Awesome! Great point… Touche!


  1. I don’t know about you but I post about 2-3 posts per day on average. Lets be generous and say that a blog has to post at least once per day to be considered active.

    According to bloglines you’ve made 100 posts in the last 120 days.

    Your definition of “active blog” is far from generous.

    Just a minor point that does not invalidate your interersting conclusion that the number of active blogs is growing linearally.

  2. Hey Mike.

    Fair enough…. I should have said that “when I’m in active blog mode” I post about 2-3 times per day but I sometimes go heads down which yields 2-4 days without posts.

    I also added a 1 week interval in there for active blogging which I think is fair.

    100 days per 120 days yields .833 blogs per day where as 1 post per 7 days yields .142 posts per day which is much higher than the lowest number I gave as a generous post rate :)

    Kevin

  3. Why do you think blogs cease to exist if the posting rate drops?
    People make blogs for lots of reasons, to record an event, to share holiday recollections.
    I’ve made 659 posts to my blog in the nearly 5 years I’ve had it, whereas my son has made 20 in the 4 he’s had his, but I treasure them all.
    The thing is, Tailrank cares only about the Short Head of blog, and Technorati covers the Long Tail, even though the names may imply otherwise.
    By your criteria, all other forms of publishing are abandoned.

  4. Hey Kevin,

    “Why do you think blogs cease to exist if the posting rate drops?”

    I’m not… I’m saying that to cite that there are 50M blogs, note that this number is growing exponentially, but not note that the active number of blogs is much smaller and growing linearly is misleading.

    “The thing is, Tailrank cares only about the Short Head of blog, and Technorati covers the Long Tail, even though the names may imply otherwise. By your criteria, all other forms of publishing are abandoned.”

    I wouldn’t say we care about the short head… We care more about the active blogs (which might be short head I guess).

    I think one conclusion could be that there are 6.4M active blogs and I would love to see Tailrank index ALL of those.

    I think for what Technorati is doing this makes a lot of sense. I’d just like to see a differentiation on the number of ACTIVE blogs
    :)

    Hope this clarifies. Thanks.

    Kevin

  5. FWIW, Bloglines sees about 5 to 7 million new blog psots a day, and we have no where near 50 million blogs in our ‘index’. Track what people actually read, and there are only a couple million active blogs.

    Paul Querna
    Bloglines Engineer

  6. Paul. Bloglines is seeing 5-7M posts per day but is it counting the same post published in both Atom and RSS?

    What about search feeds from IceRocket, Technorati, Feedster, etc.

    What does the number look like if this data is removed (assuming it already isn’t – maybe it is).

    “Track what people actually read, and there are only a couple million active blogs.”
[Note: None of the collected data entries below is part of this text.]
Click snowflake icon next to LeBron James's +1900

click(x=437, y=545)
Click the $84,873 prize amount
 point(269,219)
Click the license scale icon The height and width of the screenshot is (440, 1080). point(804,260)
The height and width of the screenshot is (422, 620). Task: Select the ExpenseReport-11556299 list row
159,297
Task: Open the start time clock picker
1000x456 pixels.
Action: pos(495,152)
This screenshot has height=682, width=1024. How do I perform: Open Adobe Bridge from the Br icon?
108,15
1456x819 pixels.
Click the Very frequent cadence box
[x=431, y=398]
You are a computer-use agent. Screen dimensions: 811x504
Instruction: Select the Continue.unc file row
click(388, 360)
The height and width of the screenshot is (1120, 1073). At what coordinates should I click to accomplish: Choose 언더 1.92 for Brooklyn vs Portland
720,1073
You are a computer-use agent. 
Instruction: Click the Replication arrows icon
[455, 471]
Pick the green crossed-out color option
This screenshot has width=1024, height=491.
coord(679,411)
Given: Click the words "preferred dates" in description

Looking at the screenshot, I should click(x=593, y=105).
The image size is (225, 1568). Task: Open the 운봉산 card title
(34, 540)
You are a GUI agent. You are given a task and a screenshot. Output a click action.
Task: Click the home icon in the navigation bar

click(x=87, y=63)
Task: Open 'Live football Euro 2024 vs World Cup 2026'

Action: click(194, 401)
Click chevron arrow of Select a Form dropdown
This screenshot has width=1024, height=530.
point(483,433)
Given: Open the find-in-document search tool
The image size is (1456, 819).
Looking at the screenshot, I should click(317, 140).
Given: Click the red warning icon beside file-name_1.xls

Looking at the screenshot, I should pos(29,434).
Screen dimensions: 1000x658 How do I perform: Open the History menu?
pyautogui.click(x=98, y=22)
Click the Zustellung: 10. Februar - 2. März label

    Not everyone uses Bloglines ;)

    That said… are these active blogs or active feeds? I wonder if anyone from Rojo or Bloglines would care to comment…

  7. To measure by RSS feeds is to ignore most personal blogs.

    Still, Kevin B, I love your points here.

    Note that Technorati is not actually counting the number of blogs in existence. It is counting *the number of blogs it indexed.* So when Technorati added MySpace blogs, bam, the index doubled.

  8. What these numbers show us is also the fact that now it is really simple to start a blog but it is MUCH harder to keep it active (i.e. not everyone is a blogger…)

  9. I ssetup a new blog for someone a few days ago and noticed that Technorati rated it at about 1.8 million, which rather fits in well with “This means that on any given day Technorati only has 1.6M active blogs”

  10. “Not everyone uses Bloglines ;)”

    Not everyone uses Technorati either! I am *very* suspicious of their international/language figures because I think their coverage of different countries is very variable.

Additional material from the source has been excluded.